Unexpected error during step: [forced-cluster-reboot]: [no.found.constructor.steps.waiting.ServerBootloopingException: Instance is bootlooping [ElasticsearchInstance(ElasticsearchCluster(b1f1c59858344ab0a38f223013a578ee),instance-0000000006)]]

I'm not sure as to the reason of this as it worked just 2 days ago, but it's preventing me from doing anything at all to the cluster.

Hi Brian,
Although there can be many reasons and I would suggest you to check the cluster's logs to find out the root cause (you can find logs in logging-and-metrics cluster), usually it happens because one of the following reasons:

  • insufficient memory allocated to a node.
  • insufficient disk quota.

To solve these two issues, this API call can be useful

curl -u root -X PUT \
  'https://$COORDINATOR_HOST:12443/api/v1/clusters/elasticsearch/$CLUSTER_ID/instances/$COMMA_SEPARATED_BOOTLOOPING_INSTANCES_IDS/settings?restart_after_update=true' \
  -d '{
  "instance_capacity": 8192

The command above overrides memory quota for a particular instance (or instances). But it does not change cluster plan. It means that after you apply a plan to the cluster, the settings will be gone.

After the cluster starts and gets synced, I recommend increasing memory quota for the cluster by changing its capacity via UI.

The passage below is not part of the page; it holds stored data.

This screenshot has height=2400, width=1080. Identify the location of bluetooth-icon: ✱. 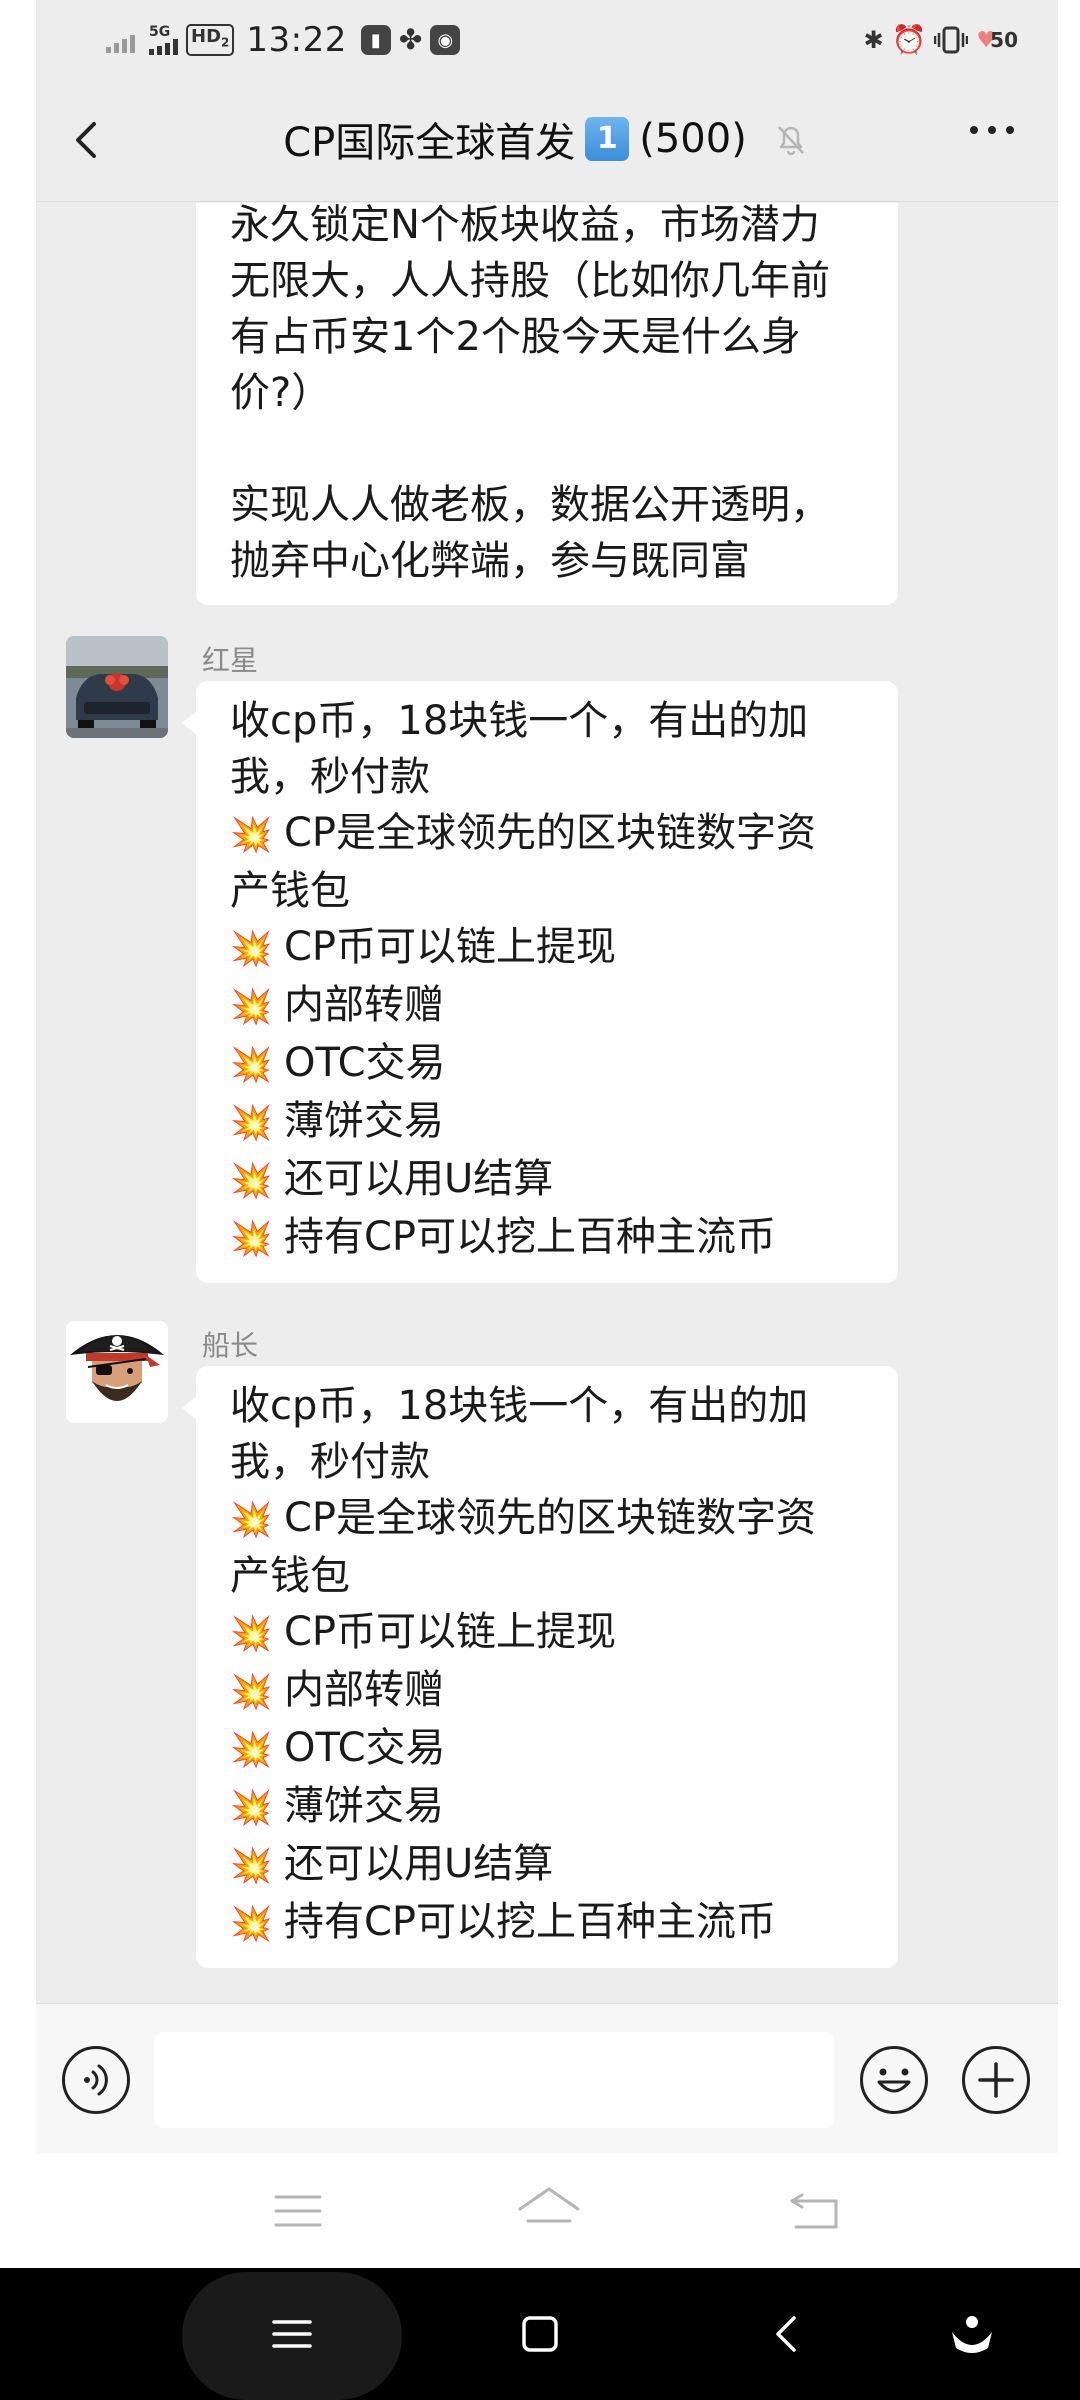
(874, 40).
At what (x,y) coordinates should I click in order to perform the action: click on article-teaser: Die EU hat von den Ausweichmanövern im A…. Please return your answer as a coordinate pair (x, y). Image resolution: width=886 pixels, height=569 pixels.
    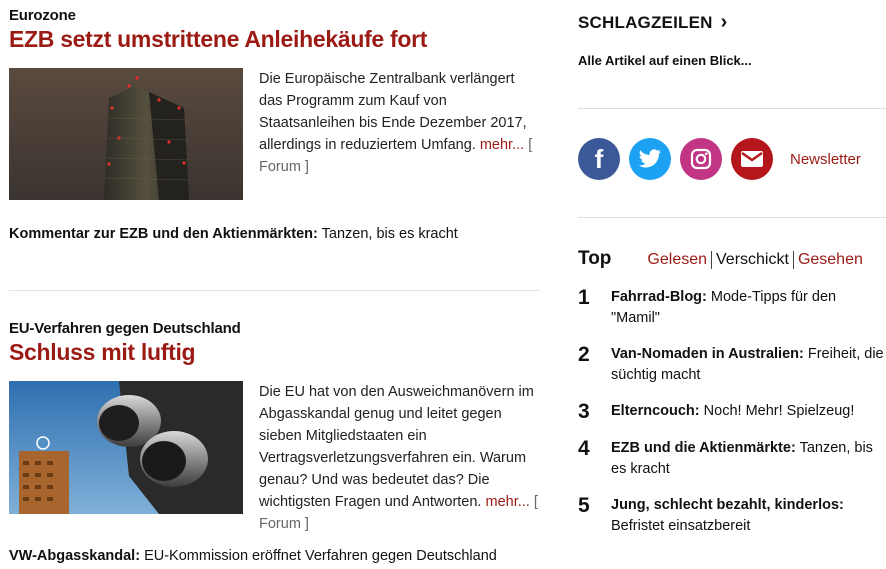
    Looking at the image, I should click on (396, 447).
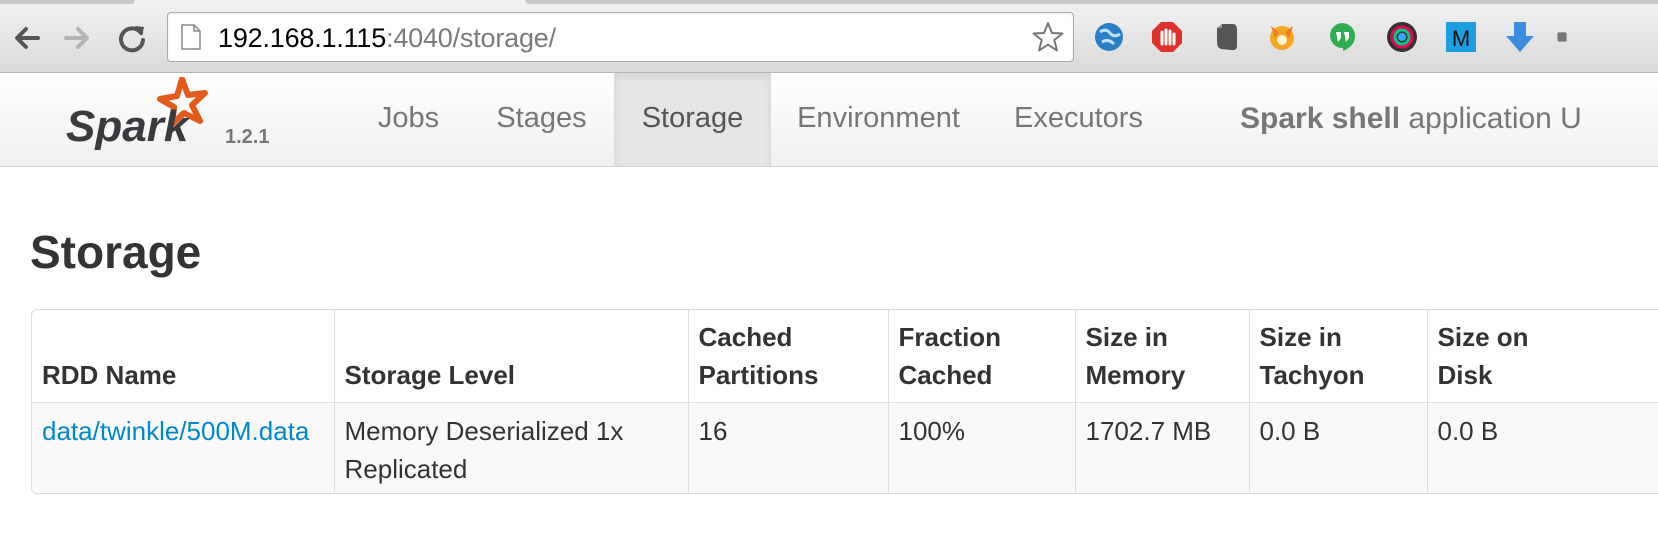 Image resolution: width=1658 pixels, height=544 pixels. Describe the element at coordinates (788, 356) in the screenshot. I see `header-cached-partitions: Cached Partitions` at that location.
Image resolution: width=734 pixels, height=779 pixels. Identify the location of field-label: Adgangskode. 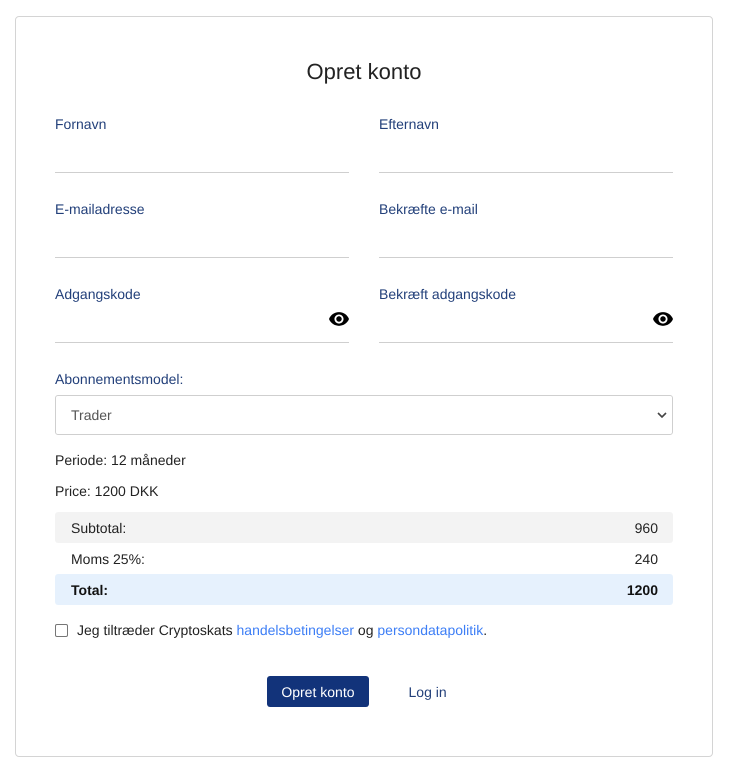
(98, 294).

As it turns out the issue was that every instance of ECE had run out of storage on the root filesystem, despite there being hundreds of gigabytes remaining in /mnt/data. It caused the error i mentioned in this thread along with many others, even after I expanded the root storage. I ended up having to reinstall ECE because a cluster would not change its configuration, start up, or be deleted.